**Material supplied**:
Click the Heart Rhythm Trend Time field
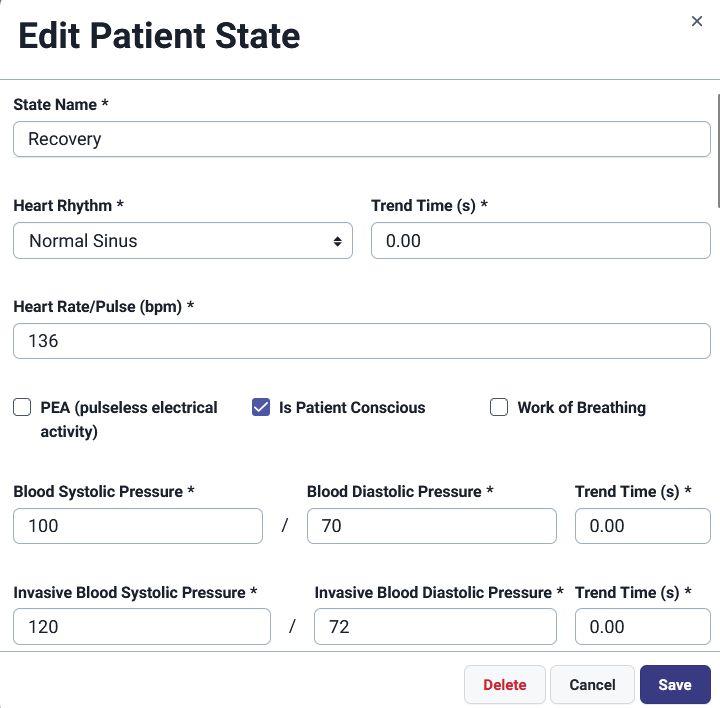Image resolution: width=720 pixels, height=708 pixels. [x=540, y=241]
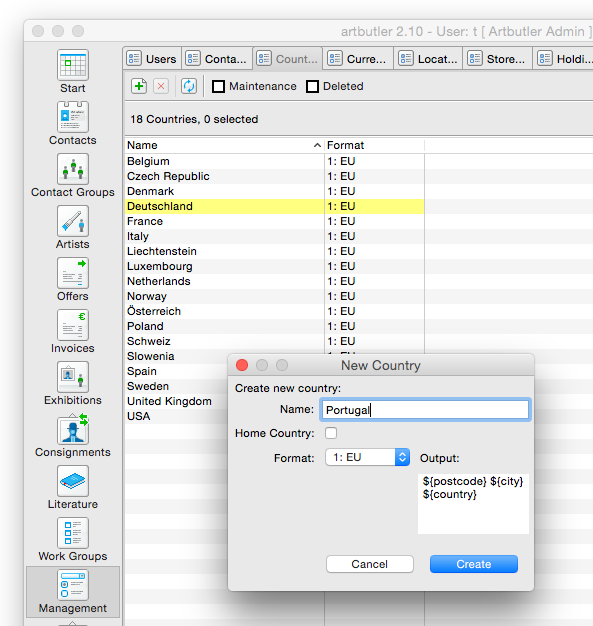
Task: Click the Name input field containing Portugal
Action: [425, 410]
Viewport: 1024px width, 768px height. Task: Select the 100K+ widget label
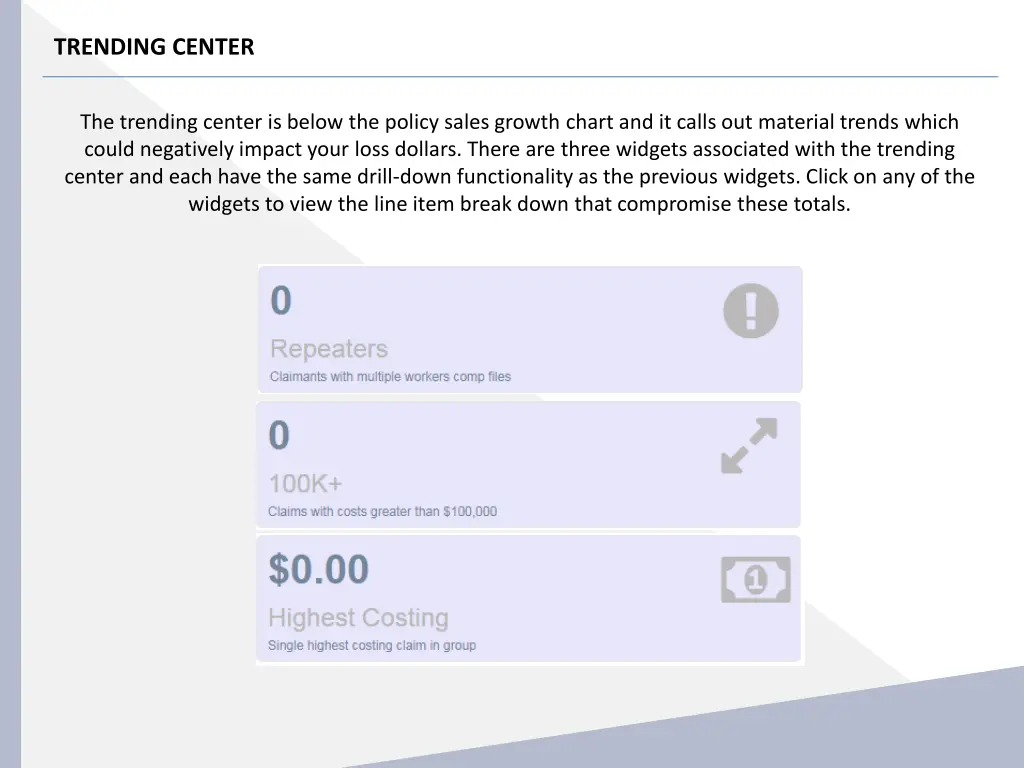305,484
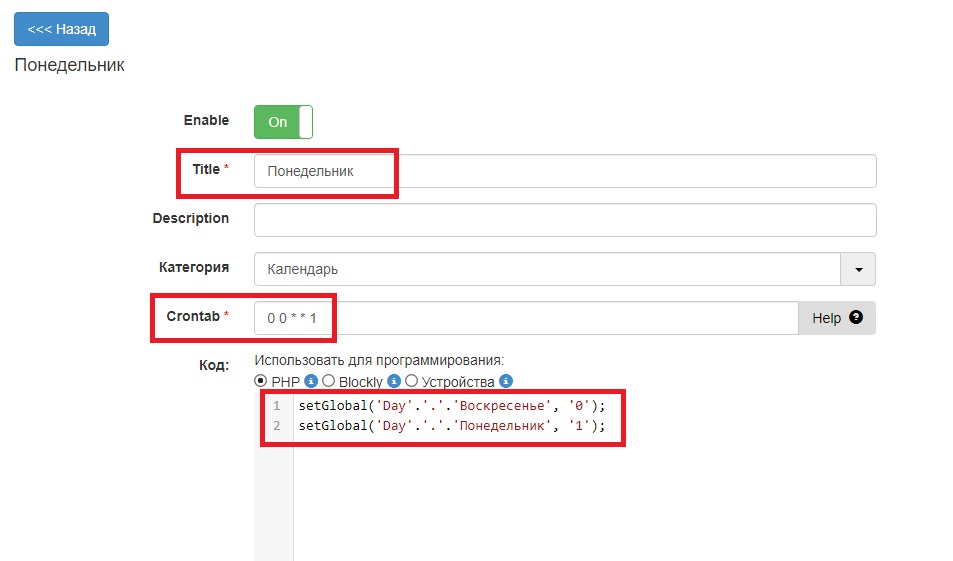Screen dimensions: 953x561
Task: Click code line 2 with Понедельник
Action: [x=452, y=425]
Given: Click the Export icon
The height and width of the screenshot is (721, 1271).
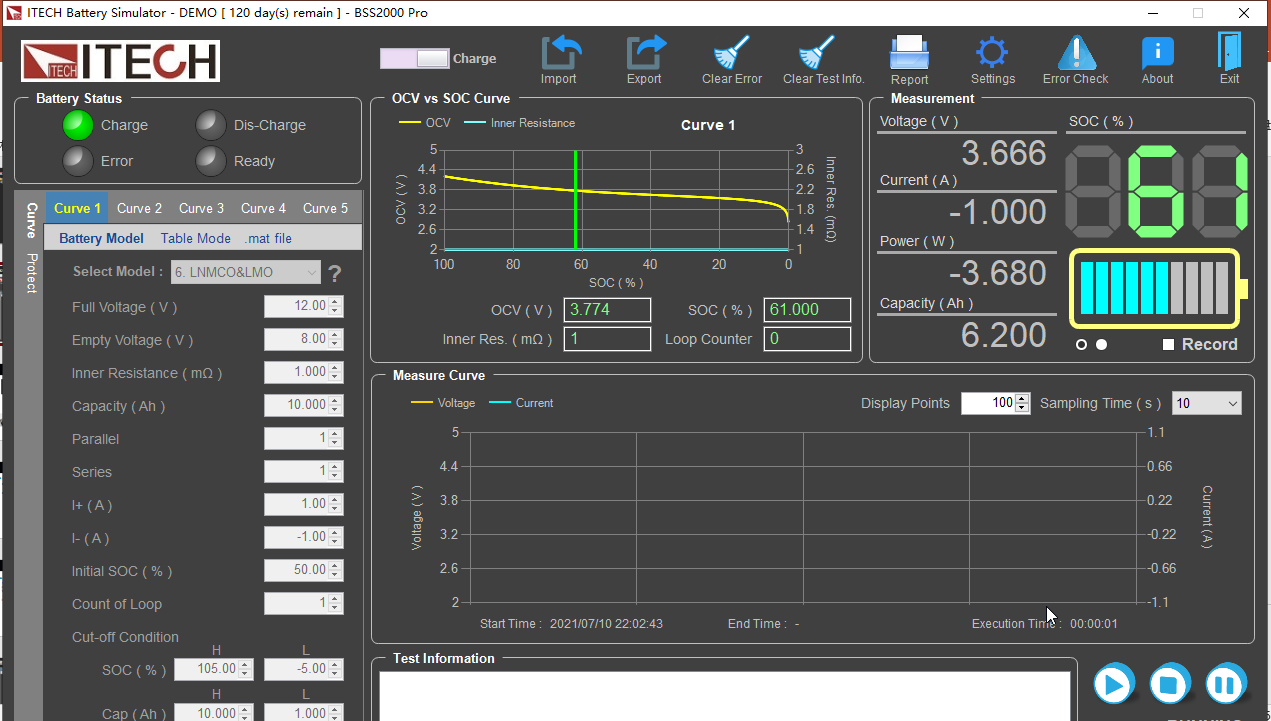Looking at the screenshot, I should 645,53.
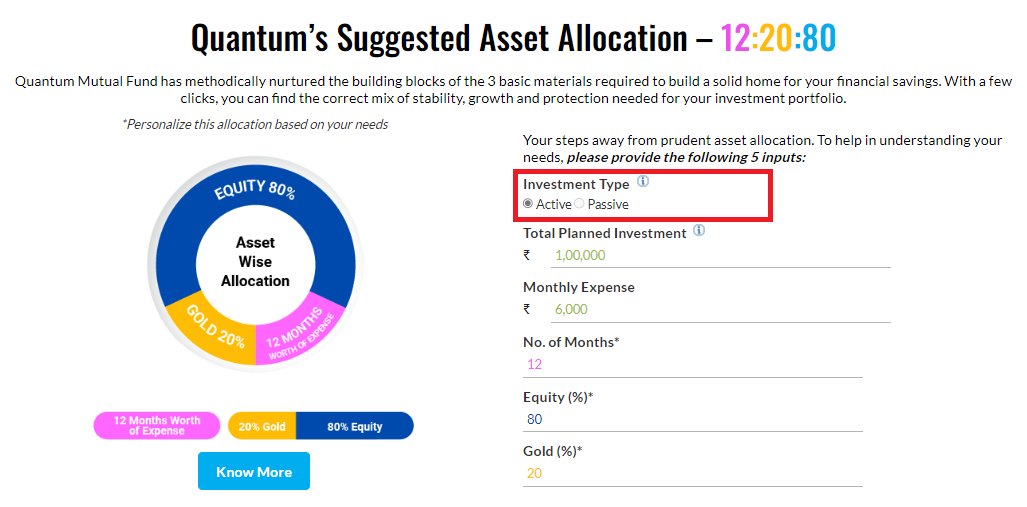Viewport: 1027px width, 507px height.
Task: Click the rupee symbol next to 1,00,000
Action: 527,255
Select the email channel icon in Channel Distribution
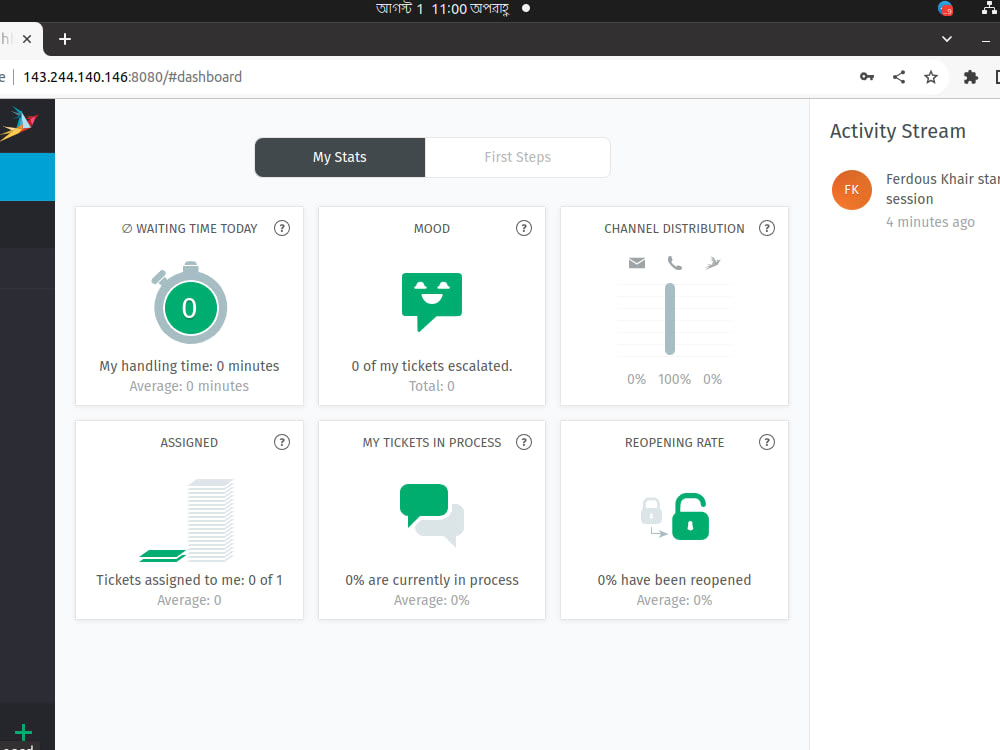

**To do**: How many lines of the listing above contain the word "Task"? Reply with the number alone.

**Output below**: 4